(I’m writing this post from my drafts, dated/abandoned from March of this year… oops~)
Three months since my last entry. I’ve been focusing on starting fresh with the current semester (now midway through coursework) and continuing with my independent creative projects. My ability to stay productive is okay, probably a lot better than last semester.
As of late, I began exploring my local areas to satisfy my fixation for “(sub)urban excursions,” which had to be subdued in light of the pandemic and lockdown. Availing to local libraries to do research, study, or browse new books have been the highlight of my exploration! As someone who rarely went to the library growing up, mainly due to parents’ busy work schedules, it is now an exciting event for me to go to the libraries in my area and borrow a book, instead of buying books at the bookstore to take home (which I still do… but am now practicing a little more restraint).

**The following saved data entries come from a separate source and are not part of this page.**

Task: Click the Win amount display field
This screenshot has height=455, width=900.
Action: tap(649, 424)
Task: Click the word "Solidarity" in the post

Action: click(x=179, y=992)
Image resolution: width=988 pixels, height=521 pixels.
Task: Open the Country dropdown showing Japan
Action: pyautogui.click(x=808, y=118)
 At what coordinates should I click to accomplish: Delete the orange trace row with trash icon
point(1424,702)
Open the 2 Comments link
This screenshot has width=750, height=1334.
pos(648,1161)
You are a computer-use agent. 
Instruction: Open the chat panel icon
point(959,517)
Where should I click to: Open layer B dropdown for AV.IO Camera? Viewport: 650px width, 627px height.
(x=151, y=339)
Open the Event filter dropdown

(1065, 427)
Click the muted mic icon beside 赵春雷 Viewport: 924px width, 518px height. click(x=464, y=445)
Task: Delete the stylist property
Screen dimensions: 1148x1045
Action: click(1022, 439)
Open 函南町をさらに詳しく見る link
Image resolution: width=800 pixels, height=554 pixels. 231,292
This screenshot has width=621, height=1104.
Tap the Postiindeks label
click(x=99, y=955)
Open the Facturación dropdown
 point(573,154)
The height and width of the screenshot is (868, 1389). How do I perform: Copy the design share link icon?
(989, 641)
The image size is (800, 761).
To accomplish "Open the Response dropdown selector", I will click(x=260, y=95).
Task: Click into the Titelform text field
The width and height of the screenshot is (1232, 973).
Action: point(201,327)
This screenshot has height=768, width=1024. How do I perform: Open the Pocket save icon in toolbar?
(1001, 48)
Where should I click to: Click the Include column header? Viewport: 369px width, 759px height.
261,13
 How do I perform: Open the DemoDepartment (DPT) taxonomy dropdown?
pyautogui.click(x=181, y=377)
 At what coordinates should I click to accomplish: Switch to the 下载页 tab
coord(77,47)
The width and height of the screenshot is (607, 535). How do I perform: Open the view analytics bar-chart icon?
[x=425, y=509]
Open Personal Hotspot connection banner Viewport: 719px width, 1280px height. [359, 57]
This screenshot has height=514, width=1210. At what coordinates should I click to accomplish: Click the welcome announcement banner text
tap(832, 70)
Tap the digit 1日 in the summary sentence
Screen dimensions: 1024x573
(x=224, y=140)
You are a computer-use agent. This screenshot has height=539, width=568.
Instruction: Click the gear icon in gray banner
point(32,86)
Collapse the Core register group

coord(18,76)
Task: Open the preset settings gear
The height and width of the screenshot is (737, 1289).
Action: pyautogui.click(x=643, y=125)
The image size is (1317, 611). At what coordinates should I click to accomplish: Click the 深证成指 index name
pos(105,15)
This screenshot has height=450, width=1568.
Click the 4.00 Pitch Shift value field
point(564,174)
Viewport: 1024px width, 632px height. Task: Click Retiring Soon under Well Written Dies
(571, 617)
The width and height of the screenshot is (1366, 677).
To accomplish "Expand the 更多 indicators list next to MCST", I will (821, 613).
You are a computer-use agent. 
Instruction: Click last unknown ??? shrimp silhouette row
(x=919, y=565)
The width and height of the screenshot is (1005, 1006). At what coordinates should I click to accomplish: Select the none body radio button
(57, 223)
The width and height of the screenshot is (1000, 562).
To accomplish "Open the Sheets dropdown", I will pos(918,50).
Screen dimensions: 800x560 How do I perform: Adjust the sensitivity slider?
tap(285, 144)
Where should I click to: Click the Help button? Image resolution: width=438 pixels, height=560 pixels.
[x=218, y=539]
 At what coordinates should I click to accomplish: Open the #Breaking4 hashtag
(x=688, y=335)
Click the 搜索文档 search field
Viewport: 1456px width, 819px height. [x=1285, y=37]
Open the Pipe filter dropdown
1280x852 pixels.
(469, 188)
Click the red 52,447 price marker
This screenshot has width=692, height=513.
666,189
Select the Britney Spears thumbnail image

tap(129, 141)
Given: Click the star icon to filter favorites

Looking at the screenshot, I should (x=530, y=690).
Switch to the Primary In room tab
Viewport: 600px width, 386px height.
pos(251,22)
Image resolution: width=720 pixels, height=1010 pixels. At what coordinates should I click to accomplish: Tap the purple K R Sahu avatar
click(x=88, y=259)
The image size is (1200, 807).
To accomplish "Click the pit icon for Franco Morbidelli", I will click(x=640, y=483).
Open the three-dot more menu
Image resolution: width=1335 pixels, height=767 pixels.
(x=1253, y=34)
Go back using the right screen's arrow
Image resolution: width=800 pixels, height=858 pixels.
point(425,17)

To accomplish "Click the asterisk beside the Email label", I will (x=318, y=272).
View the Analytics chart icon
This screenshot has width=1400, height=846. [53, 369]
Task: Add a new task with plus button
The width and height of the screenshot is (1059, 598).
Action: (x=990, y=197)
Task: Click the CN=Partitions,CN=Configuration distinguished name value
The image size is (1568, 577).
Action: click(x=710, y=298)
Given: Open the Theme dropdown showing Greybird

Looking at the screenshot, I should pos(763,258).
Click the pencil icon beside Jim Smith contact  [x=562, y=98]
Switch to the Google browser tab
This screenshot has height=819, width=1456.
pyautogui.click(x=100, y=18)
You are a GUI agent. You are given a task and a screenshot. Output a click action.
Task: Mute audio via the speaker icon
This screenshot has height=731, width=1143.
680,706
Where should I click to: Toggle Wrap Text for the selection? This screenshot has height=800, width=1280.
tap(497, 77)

I am also trying to come back to writing in a journal to unpack the many thoughts that come racketeering in my mind. It did not occur to me how much I hesitated to write in a journal, to refuse to record the day’s events because I would rather forget how mundane my life has become. Or to ignore recurring thoughts that demand interrogation and over-analysis of why they come up. I guess I cannot handle being at this age and facing the many years ahead of hardships in adulthood. Anyway.
This may not be an enlightening update, especially for anyone who is visiting this blog for the first time. I no longer have much of a social media presence like I used to, and this is the only residence I have on the cyberspace. (My blog is linked on my graduate program’s website.) I have further contemplated on removing any other traces of my Internet existence that I do not remember carving in the last few years, because the idea of being perceived transformed into a growing fear… I guess this is due to witnessing how much one can divulge too much about themselves online, then have that material come back to them in unpleasant ways. Is that irrational for me to fear? (Will this post come back to haunt me, should I ever become a public figure?)
I just feel like this blog should remain permanent, as a testament to my life. But I cannot promise that I will be more active in posting. I felt like writing a new post, after a recent class discussion about forms of writing in the digital age. It was like, “Oh right, I have a blog! Let me update it real quick~”
Maybe this will be my final post for the year, in which case: Take care, Reader, happy holidays, and see you next year!